How do we become accustomed to a world of new concepts, to a different culture, a different style, and at the same time not completely abandon the old world, just in case, God forbid, we might need it again? How do we maintain the invigorating rhythm of our lives, the Jewish mind, all those tremendous energies of ours, our unity – without the sword hanging over our heads?
This is the Rabin who was taken from us by his assassin. How do we become accustomed to a world of new concepts,.... and at the same time not completely abandon the old world, just in case, God forbid, we might need it again? This is who the Jewish people lost on the 12th of Marcheshvan 5755. Not necessarily the man who signed the Oslo agreement, which may well have stalled even had he lived. We lost the man who fought wars until the moment he thought they were not necessary, and was prepared to fight them again if necessary. We lost the one who hoped we might figure out how to live as Jews in the world we are in and not in the mythic worlds of dreamy peace or eternal Jew-hatred.

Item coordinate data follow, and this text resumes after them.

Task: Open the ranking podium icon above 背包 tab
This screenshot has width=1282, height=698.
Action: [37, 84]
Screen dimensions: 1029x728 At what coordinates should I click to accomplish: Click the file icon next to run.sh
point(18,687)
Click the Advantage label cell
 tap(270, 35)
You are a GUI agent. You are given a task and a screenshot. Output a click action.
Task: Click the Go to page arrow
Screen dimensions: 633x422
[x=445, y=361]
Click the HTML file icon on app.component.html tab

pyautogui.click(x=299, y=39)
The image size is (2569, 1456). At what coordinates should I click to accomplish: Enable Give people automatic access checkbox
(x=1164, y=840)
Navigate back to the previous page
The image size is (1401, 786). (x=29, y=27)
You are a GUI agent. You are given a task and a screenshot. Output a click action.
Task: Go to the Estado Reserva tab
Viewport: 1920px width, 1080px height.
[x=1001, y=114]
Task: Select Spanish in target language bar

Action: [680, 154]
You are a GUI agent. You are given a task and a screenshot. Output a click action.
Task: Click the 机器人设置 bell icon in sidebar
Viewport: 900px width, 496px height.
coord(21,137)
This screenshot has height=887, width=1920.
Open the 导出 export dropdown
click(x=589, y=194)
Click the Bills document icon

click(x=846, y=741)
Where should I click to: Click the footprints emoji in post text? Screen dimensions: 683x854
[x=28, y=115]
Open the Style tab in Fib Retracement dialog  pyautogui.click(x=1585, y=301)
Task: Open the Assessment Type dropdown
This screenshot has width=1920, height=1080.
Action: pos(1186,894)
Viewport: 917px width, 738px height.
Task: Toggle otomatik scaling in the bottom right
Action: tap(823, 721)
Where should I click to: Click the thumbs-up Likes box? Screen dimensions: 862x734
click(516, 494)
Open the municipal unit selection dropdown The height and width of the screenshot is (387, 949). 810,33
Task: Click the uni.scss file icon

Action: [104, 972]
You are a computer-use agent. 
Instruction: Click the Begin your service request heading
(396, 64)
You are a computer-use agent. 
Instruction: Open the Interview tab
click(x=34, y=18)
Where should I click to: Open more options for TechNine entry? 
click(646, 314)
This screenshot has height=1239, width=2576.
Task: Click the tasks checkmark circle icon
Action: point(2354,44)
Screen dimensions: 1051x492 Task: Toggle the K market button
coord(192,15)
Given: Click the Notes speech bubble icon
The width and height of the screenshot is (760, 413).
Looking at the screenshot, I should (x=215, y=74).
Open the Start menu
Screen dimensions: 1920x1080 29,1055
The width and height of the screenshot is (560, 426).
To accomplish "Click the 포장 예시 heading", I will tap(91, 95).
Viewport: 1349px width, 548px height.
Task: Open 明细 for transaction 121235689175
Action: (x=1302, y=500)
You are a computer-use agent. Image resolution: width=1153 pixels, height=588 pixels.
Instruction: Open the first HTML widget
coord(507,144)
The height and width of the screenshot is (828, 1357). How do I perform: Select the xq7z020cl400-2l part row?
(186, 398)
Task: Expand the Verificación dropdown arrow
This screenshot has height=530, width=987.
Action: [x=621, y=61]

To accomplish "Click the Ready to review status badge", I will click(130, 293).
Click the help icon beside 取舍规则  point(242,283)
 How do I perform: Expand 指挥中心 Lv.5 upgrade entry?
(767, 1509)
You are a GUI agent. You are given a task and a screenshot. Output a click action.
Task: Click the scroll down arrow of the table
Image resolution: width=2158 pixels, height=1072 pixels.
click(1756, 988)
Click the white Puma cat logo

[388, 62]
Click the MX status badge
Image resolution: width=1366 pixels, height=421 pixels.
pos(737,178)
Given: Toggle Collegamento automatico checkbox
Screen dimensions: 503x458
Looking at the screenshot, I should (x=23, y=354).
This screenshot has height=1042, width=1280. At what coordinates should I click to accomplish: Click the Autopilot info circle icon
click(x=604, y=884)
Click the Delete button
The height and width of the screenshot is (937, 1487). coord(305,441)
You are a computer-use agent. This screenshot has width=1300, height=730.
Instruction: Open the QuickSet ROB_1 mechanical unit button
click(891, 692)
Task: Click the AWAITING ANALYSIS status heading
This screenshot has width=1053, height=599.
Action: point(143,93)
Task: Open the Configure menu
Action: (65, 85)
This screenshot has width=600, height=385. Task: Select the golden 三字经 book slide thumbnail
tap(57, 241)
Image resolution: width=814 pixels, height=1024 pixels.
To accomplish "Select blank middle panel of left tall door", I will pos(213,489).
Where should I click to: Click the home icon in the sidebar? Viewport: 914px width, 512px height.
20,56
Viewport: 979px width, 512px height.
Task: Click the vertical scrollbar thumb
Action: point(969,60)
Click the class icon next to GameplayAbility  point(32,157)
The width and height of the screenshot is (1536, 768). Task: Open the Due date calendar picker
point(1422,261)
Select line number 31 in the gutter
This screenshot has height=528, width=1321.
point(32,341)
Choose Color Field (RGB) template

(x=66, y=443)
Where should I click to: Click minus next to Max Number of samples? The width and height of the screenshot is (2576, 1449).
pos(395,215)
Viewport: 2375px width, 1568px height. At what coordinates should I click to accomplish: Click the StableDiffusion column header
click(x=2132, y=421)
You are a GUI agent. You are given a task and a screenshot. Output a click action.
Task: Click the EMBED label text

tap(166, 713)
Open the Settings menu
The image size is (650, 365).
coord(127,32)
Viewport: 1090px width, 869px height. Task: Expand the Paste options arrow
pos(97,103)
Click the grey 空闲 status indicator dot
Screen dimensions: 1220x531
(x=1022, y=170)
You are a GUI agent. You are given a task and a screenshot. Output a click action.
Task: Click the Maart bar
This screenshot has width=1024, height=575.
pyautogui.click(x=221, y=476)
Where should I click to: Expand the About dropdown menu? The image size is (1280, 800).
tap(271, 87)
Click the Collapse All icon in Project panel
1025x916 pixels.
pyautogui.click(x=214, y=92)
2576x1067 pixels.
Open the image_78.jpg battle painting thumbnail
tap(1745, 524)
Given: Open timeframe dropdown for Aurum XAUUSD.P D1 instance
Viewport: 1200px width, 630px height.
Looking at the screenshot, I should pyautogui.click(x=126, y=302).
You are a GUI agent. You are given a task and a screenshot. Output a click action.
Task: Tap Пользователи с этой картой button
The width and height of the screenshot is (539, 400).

Rabin’s assassin took the worst message from the Akedah -- that to be Jewish is to live as though you were always just escaping a knife at your throat; and that extreme atrocities are beloved to God. That is a Judaism of no joy and no hope, an impossible Judaism -- and in the square 20 years ago a desecration of God’s name.
Yitzchak Rabin was the truer heir of the biblical Yitzchak. He lived through the wars of survival and knew they were over for his people, and he didn’t pretend to know for sure what was next or how long it would take.
We would honor Yitzchak Rabin’s memory most if we could find a way as Jews of being comfortable with our power, and with taking responsibility for how we use it. We would honor his legacy if we could take the proper measure of the threats to Israel, and to Jews, and fight them rather than our ghosts, and take satisfaction when we are defeating them That is the true spirituality of Zionism. To know the perfect place between the smile and the scold, to scowl appropriately while trying revolutionary things.
Yehi zichro baruch -- May Yitzchak’s memory be a blessing.